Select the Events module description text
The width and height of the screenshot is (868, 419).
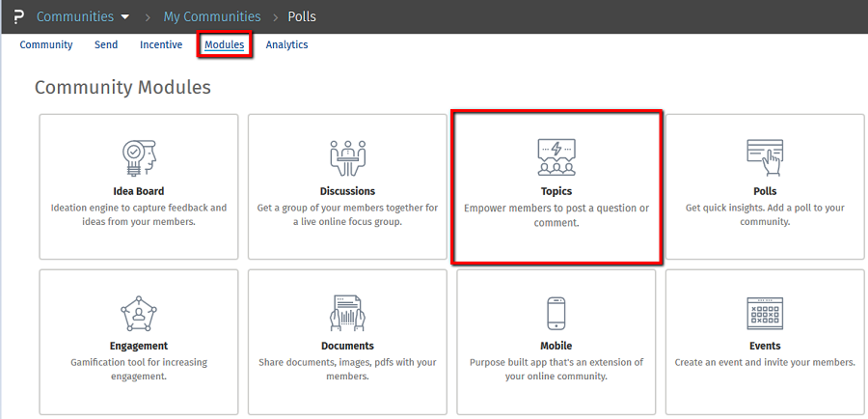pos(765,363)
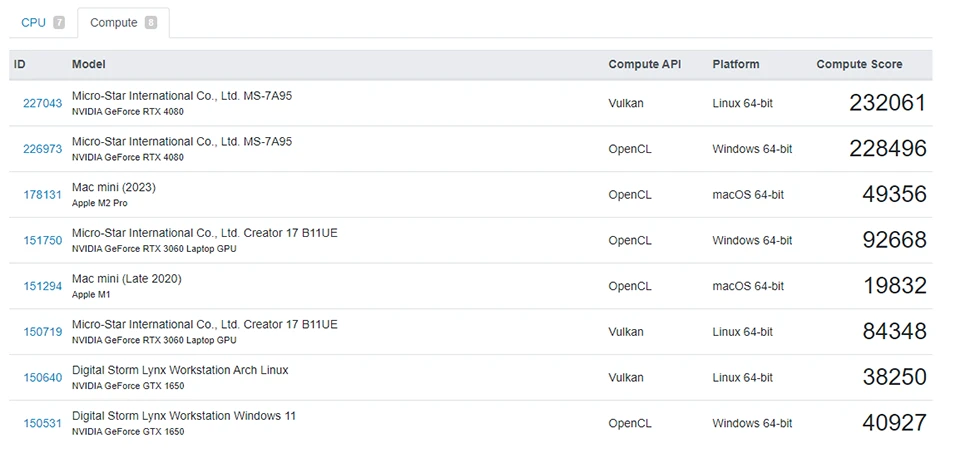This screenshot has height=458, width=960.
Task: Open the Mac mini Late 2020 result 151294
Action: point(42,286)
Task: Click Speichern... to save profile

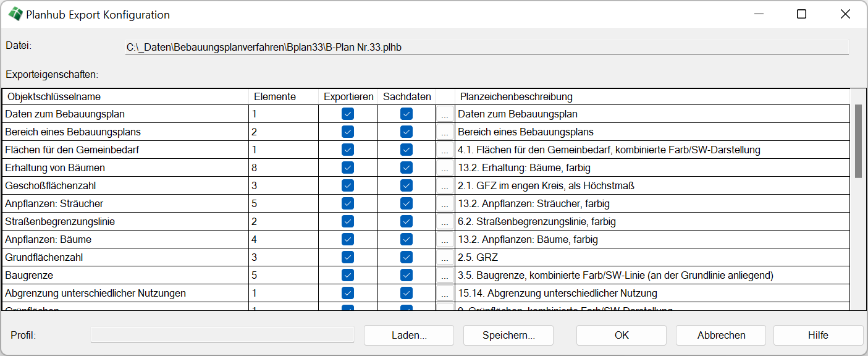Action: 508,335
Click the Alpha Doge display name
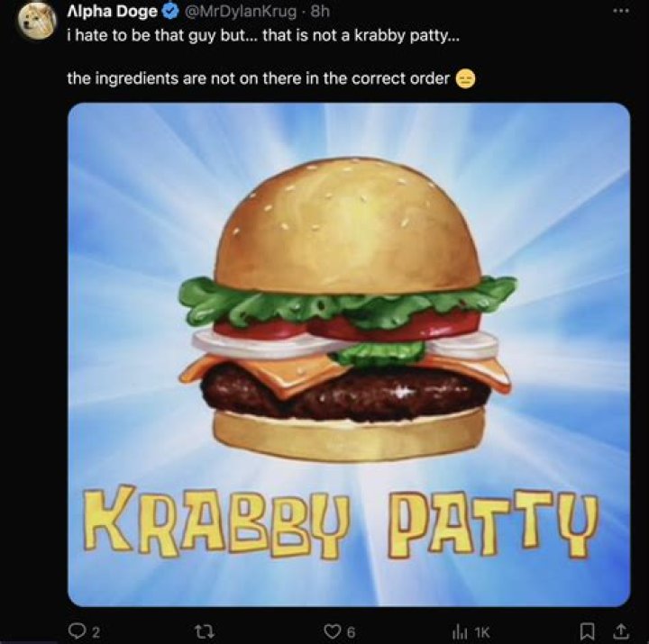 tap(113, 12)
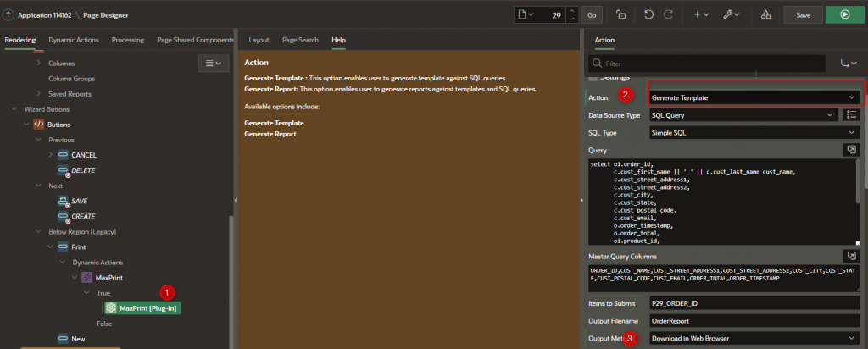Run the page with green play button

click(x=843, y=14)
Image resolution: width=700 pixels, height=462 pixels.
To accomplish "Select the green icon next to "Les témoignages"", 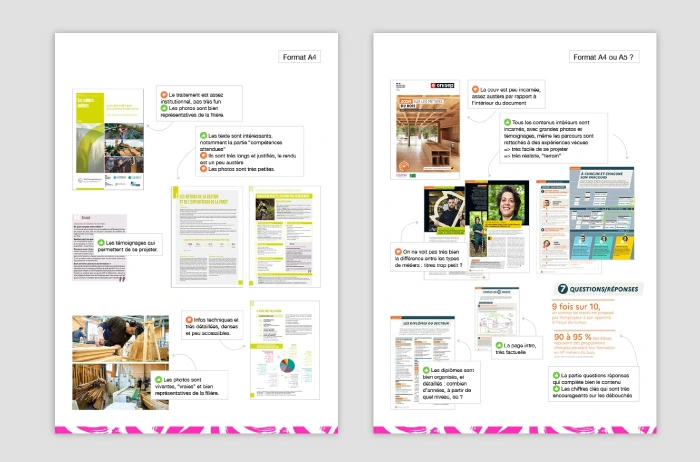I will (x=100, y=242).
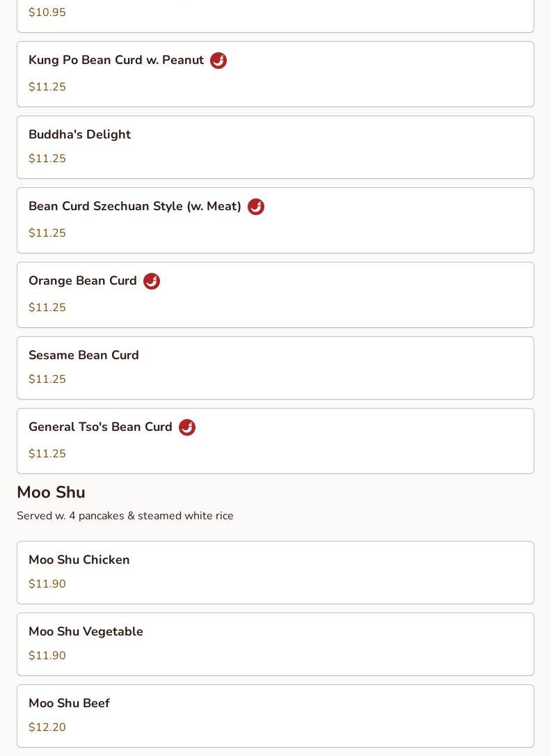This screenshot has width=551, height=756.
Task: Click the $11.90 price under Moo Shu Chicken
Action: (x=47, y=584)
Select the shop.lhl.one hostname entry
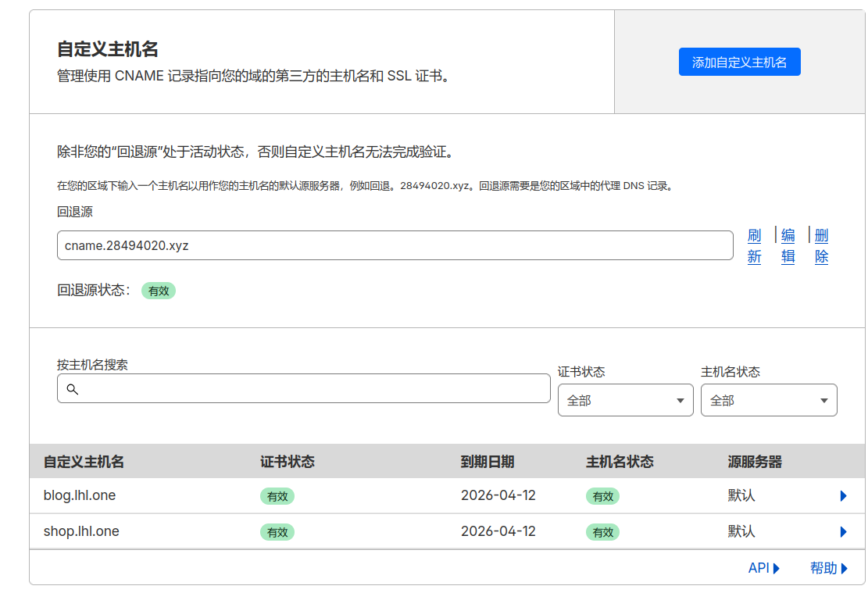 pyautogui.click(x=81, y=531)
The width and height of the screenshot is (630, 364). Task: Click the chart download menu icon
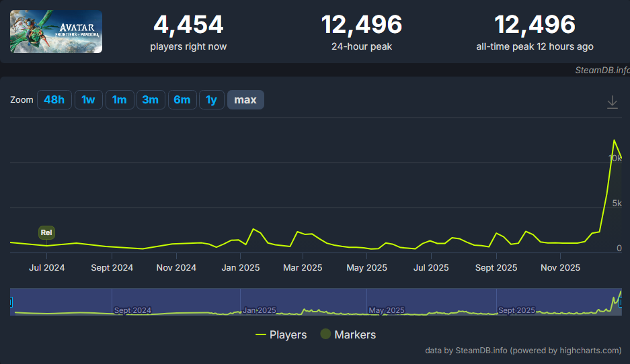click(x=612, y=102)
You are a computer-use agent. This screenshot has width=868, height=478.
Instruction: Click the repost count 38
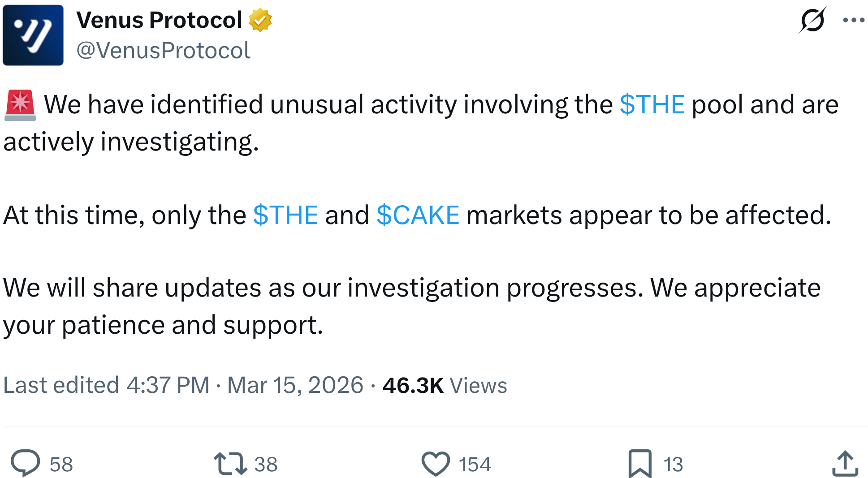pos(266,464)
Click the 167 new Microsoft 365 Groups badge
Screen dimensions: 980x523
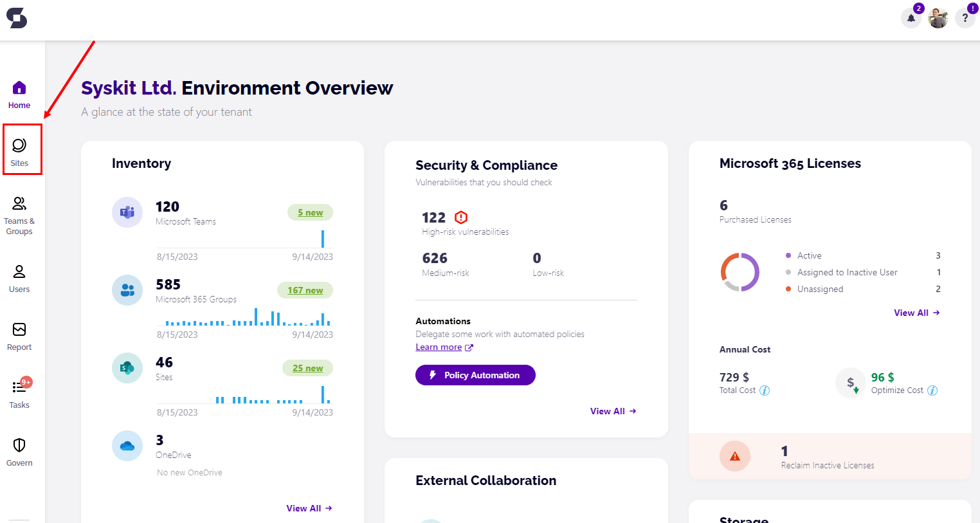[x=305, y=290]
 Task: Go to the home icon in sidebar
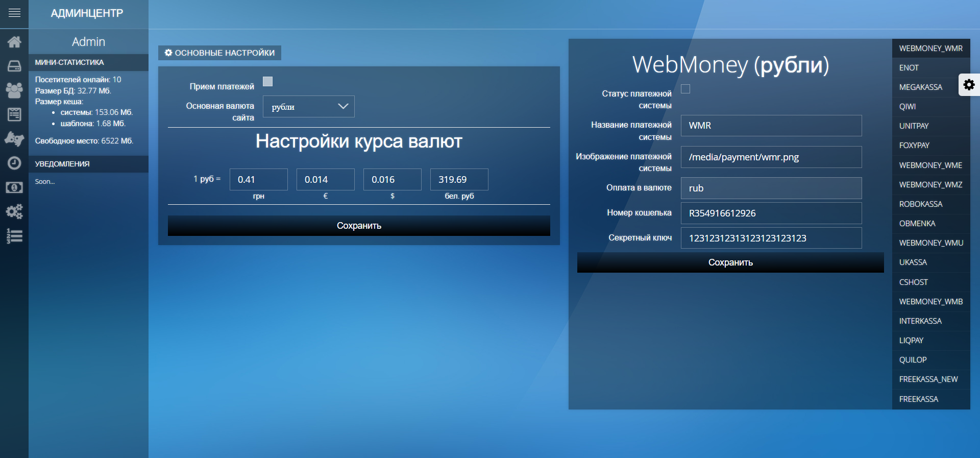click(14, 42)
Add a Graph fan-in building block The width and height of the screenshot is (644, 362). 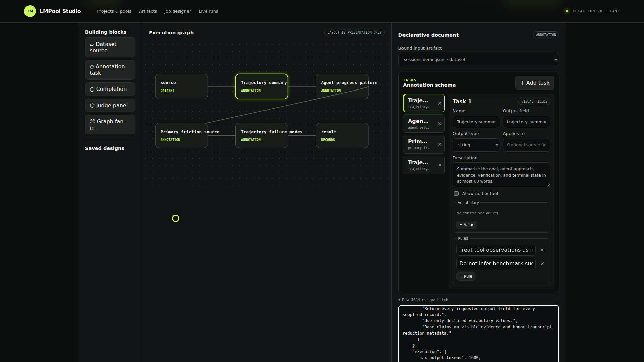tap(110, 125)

• **Exercise directions**
Your answer must be everything above from the line with "The width and height of the screenshot is (868, 419)." down to the line with "Image resolution: width=700", word for word, and no pictures.

• **Answer**
The width and height of the screenshot is (868, 419).
pos(765,363)
This screenshot has height=458, width=960.
Task: Open the Mac mini Late 2020 result 151294
Action: point(42,286)
Task: Click Speichern... to save profile

Action: 508,335
Click the Alpha Doge display name
 tap(113, 12)
Run the page with green play button

click(x=843, y=14)
Image resolution: width=700 pixels, height=462 pixels.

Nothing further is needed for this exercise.